During the Great Recession of 2007-09, that discourse was abandoned by the American political imaginary: speculation, risk taking and the possibility of loss were abandoned as legitimating discourses by the super rich. Only suckers took risks, black people with underwater mortgages in Cleveland were chumps who took actual risks with their meager resources. Rich, powerful people, the story went, were entitled to a sure thing.

TARP, the Troubled Asset Relief Program, and its equivalents around the industrial West were based on the opposing theory of the legitimacy of capital: “too big to fail.” While people with small amounts of money had to face real consequences for speculating, the oligarchs were guaranteed economic certainty. In this way, while capitalism has always been governed by inherited wealth, it went from effacing this truth to celebrating it. Instead of arguing that the super-rich deserved their money because they took risks, it was argued that because the super-rich deserved their money, they had to be immune from risk.

This week, in my province, two things have happened that are perfectly illustrative of this new reality. The office of my member of the legislature, David Eby, was again besieged by protesters furious that $89 billion have been drained out of Vancouver’s real estate market since the government began taxing people who have a second, vacant home in places where there is a housing crisis and began to investigate and prosecute the use of the real estate market for money laundering by international organized crime and drug syndicates.

The reason they are protesting is that they believe that capitalism guarantees them the certainty that things they buy will appreciate and the state’s job is to make sure that happens. In their view, the introduction of risk is an affront to their idea of a fair marketplace. In a fair economy, anyone with sufficient wealth has the right to see their investments appreciate and those with an insufficient amount experience risk. Some people say that these individuals are fighting for their right to make money by speculating but the reverse is true. What offends these people is that they are being required to speculate, to take chances, in order to get richer. Unlike the first Gilded Age, such a requirement is not the justification for capitalism but instead an affront to the late capitalist moral order.
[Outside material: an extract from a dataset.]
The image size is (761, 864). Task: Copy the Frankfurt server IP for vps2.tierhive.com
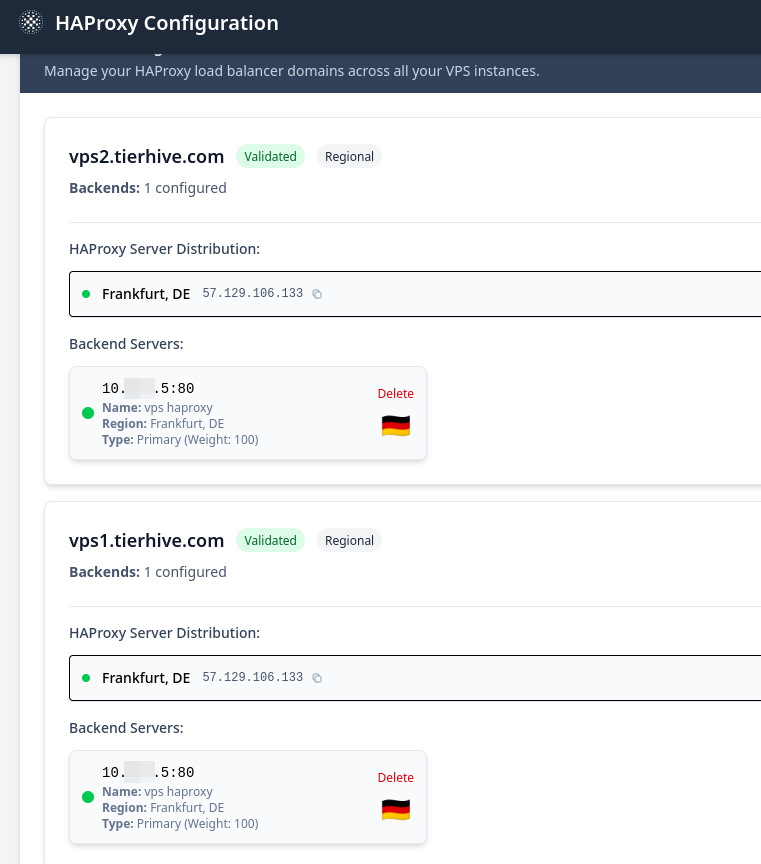click(317, 294)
Today, Rachel Notley, the leader of the opposition in the province of Alberta commended the BC Court of Appeal for “creating investor certainty” for oil companies by prohibiting any environmental regulation of a gigantic bitumen pipeline being forced through BC to the Pacific Coast. The Alberta NDP, a Third Way party, sees itself as servants of the investor class and understands the job of both the legislative and judicial branches of the state as having the primary role of insulating Exxon, Suncor, Royal Dutch Shell and their ilk from market forces, insuring that whatever money they invest is not speculation but is, instead, a sure thing.

While ordinary decent people cry out against this kind of monstrous thinking, the entire political class of North America has embraced what is essentially, an aristocratic reimagining of capitalism as its own opposite. Back in the Gilded Age, Friedrich Engels, Karl Marx and Vladimir Lenin admired capitalism’s churn, its incorporation of risk as a means to revolutionize itself. We have now reached a very different stage of capitalism: a system in which an insulated, plutocratic elite stumbles around drinking its own bathwater.

George W Bush, Donald Trump and Justin Trudeau all inherited their jobs because capitalism is losing its primary dynamic character. Because the whole system is rigged, we are producing leaders like Commodus and Charles VII. Alger’s hero is dead, slain by bloodless technocrats like Notley, who believe that it is their job to “creat[e] investor certainty,” to be the Cardinal Richelieu to our modern Louis XIII’s, to insulate our modern aristocrats from risk or consequence.